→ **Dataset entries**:

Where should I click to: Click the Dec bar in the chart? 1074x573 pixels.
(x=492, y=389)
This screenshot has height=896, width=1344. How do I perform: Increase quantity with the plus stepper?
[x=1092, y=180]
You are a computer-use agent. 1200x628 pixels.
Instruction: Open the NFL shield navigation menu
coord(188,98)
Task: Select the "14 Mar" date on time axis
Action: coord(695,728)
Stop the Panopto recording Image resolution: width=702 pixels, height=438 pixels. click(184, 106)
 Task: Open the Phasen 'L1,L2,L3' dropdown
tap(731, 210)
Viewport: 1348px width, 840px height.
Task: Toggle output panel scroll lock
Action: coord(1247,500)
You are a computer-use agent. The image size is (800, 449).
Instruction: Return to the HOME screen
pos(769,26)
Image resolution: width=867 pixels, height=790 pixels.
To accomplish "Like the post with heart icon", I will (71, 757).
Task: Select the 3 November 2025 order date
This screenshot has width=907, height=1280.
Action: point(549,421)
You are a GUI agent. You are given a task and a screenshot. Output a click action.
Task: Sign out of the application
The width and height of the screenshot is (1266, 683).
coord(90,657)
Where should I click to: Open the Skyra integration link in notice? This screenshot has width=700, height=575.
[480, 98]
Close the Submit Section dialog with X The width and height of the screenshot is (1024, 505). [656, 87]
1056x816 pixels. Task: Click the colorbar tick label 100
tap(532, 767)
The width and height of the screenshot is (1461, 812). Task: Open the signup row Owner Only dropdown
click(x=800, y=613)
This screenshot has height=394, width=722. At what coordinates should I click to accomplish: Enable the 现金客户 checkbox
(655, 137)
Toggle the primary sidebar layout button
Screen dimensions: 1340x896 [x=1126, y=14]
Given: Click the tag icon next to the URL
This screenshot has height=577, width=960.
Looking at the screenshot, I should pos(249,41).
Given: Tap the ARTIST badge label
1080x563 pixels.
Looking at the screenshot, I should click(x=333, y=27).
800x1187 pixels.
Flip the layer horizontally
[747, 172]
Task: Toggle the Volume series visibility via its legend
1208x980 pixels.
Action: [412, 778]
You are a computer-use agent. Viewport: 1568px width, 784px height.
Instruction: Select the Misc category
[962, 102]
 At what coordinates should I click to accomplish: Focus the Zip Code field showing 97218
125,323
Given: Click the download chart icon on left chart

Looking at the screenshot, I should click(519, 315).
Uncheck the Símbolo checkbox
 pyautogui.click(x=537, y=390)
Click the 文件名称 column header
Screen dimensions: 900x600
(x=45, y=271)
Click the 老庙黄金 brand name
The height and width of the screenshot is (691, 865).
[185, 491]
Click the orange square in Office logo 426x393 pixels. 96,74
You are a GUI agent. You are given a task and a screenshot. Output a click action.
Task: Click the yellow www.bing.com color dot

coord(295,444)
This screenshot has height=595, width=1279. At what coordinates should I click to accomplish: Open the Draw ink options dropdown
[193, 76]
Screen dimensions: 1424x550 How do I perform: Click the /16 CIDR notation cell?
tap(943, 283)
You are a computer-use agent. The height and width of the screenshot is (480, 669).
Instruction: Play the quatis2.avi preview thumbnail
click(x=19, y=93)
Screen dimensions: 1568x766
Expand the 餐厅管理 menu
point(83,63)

→ **WORK REQUEST**: All of the records must be repeated exactly.

→ **THE COMPLETED TASK**:
Where should I click to: Click the Dec bar in the chart? 1074x573 pixels.
(x=492, y=389)
This screenshot has height=896, width=1344. How do I perform: Increase quantity with the plus stepper?
[x=1092, y=180]
You are a computer-use agent. 1200x628 pixels.
Instruction: Open the NFL shield navigation menu
coord(188,98)
Task: Select the "14 Mar" date on time axis
Action: coord(695,728)
Stop the Panopto recording Image resolution: width=702 pixels, height=438 pixels. click(184, 106)
 Task: Open the Phasen 'L1,L2,L3' dropdown
tap(731, 210)
Viewport: 1348px width, 840px height.
Task: Toggle output panel scroll lock
Action: coord(1247,500)
You are a computer-use agent. The image size is (800, 449).
Instruction: Return to the HOME screen
pos(769,26)
Image resolution: width=867 pixels, height=790 pixels.
To accomplish "Like the post with heart icon", I will (71, 757).
Task: Select the 3 November 2025 order date
This screenshot has width=907, height=1280.
Action: point(549,421)
You are a GUI agent. You are given a task and a screenshot. Output a click action.
Task: Sign out of the application
The width and height of the screenshot is (1266, 683).
coord(90,657)
Where should I click to: Open the Skyra integration link in notice? This screenshot has width=700, height=575.
[480, 98]
Close the Submit Section dialog with X The width and height of the screenshot is (1024, 505). [656, 87]
1056x816 pixels. Task: Click the colorbar tick label 100
tap(532, 767)
The width and height of the screenshot is (1461, 812). Task: Open the signup row Owner Only dropdown
click(x=800, y=613)
This screenshot has height=394, width=722. At what coordinates should I click to accomplish: Enable the 现金客户 checkbox
(655, 137)
Toggle the primary sidebar layout button
Screen dimensions: 1340x896 [x=1126, y=14]
Given: Click the tag icon next to the URL
This screenshot has height=577, width=960.
Looking at the screenshot, I should pos(249,41).
Given: Tap the ARTIST badge label
1080x563 pixels.
Looking at the screenshot, I should click(x=333, y=27).
800x1187 pixels.
Flip the layer horizontally
[747, 172]
Task: Toggle the Volume series visibility via its legend
1208x980 pixels.
Action: [412, 778]
You are a computer-use agent. Viewport: 1568px width, 784px height.
Instruction: Select the Misc category
[962, 102]
 At what coordinates should I click to accomplish: Focus the Zip Code field showing 97218
125,323
Given: Click the download chart icon on left chart

Looking at the screenshot, I should click(519, 315).
Uncheck the Símbolo checkbox
 pyautogui.click(x=537, y=390)
Click the 文件名称 column header
Screen dimensions: 900x600
(x=45, y=271)
Click the 老庙黄金 brand name
The height and width of the screenshot is (691, 865).
[185, 491]
Click the orange square in Office logo 426x393 pixels. 96,74
You are a GUI agent. You are given a task and a screenshot. Output a click action.
Task: Click the yellow www.bing.com color dot

coord(295,444)
This screenshot has height=595, width=1279. At what coordinates should I click to accomplish: Open the Draw ink options dropdown
[193, 76]
Screen dimensions: 1424x550 How do I perform: Click the /16 CIDR notation cell?
tap(943, 283)
You are a computer-use agent. The height and width of the screenshot is (480, 669).
Instruction: Play the quatis2.avi preview thumbnail
click(x=19, y=93)
Screen dimensions: 1568x766
Expand the 餐厅管理 menu
point(83,63)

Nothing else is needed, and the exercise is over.